Toast the coriander seeds in a frying pan (without oil) along with all the other ingredients up to and including the cinnamon, leave to cool.

Roughly chop the shallots, ginger and garlic. Deseed and roughly chop the chillies. Roughly chop the core of the lemongrass stalk.

Mix the toasted spices with the shallots, ginger, garlic, chillies, lemongrass, sugar, lime juice and salt, puree into a smooth paste using a (hand) blender.

Vegetables

Halve the leek lengthwise, cut into approx. 1 cm pieces. Peel the quince and sweet potatoes, cut into approx. 1 cm cubes.

Heat the oil in a pan. Add the leek, quince and sweet potatoes, sauté for approx. 5 mins. Add 4 tbsp of the spice paste and cook briefly. Pour in the coconut milk and stock, bring to the boil, reduce the heat, cover the vegetables and simmer for approx. 20 mins. until just soft.

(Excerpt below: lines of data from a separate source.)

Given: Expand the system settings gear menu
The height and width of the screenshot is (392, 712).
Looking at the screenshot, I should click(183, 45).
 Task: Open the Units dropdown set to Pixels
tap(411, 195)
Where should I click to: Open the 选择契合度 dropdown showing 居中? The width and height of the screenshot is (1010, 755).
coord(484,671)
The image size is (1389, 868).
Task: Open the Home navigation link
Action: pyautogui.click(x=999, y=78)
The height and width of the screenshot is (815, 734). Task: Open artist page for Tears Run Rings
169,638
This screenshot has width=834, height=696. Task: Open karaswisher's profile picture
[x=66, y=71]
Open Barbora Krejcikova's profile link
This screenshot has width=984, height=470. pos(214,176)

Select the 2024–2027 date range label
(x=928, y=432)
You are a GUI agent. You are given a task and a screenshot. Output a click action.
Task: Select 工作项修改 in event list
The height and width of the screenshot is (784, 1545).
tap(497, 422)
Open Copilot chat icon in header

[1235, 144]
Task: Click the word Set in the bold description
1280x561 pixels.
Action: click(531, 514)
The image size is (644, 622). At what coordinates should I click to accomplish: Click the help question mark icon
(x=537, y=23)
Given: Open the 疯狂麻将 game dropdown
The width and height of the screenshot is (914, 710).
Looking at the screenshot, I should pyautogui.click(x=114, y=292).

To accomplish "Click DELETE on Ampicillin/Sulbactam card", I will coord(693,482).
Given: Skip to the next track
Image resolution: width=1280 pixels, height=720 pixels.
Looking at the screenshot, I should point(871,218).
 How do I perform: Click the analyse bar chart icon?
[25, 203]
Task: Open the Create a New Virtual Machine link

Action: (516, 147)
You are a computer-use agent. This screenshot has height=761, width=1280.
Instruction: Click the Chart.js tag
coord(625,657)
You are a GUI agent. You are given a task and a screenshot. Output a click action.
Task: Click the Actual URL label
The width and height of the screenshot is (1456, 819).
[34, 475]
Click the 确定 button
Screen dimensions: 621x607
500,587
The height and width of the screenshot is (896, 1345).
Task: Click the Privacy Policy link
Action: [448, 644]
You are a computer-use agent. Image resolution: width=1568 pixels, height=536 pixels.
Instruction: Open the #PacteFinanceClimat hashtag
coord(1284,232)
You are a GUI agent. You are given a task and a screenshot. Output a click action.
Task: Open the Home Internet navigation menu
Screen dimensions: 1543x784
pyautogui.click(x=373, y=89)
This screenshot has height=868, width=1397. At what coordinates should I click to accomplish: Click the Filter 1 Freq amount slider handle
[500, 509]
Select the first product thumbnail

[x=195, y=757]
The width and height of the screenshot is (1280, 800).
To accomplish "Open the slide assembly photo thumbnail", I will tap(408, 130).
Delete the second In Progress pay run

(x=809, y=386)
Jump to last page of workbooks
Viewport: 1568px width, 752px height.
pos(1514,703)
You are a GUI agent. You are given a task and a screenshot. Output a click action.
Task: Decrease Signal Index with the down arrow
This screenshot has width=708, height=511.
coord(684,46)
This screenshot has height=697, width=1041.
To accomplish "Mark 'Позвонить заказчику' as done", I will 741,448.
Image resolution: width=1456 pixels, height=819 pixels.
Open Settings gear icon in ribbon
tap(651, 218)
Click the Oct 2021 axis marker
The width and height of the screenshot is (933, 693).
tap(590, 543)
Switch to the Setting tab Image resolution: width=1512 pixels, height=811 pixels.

Rinse and drain the chickpeas, add to the vegetables along with the spinach, simmer for approx. 5 mins., season with salt.

Rice

Rinse the rice in a sieve under cold running water until the water runs clear, drain well. Bring the water and rice to the boil, leave covered on a switched-off hob for approx. 15 mins. until fully absorbed; do not remove the lid. Separate the rice with a fork.

To complete

Coarsely chop the cashew nuts, toast in a frying pan without any oil. Serve the vegetable curry with the rice, tear the coriander and sprinkle on top along with the nuts.

Good to know
Note: If you're in a hurry, use 4 tbsp of yellow or red curry paste instead of homemade spice paste.
Shelf life: Store the remainder of the spice paste in an airtight container in the fridge for approx. 2 weeks or portion it up and freeze it in ice cube trays.
Tip: If you're serving this curry to children, leave the chillies and garlic out of the spice paste.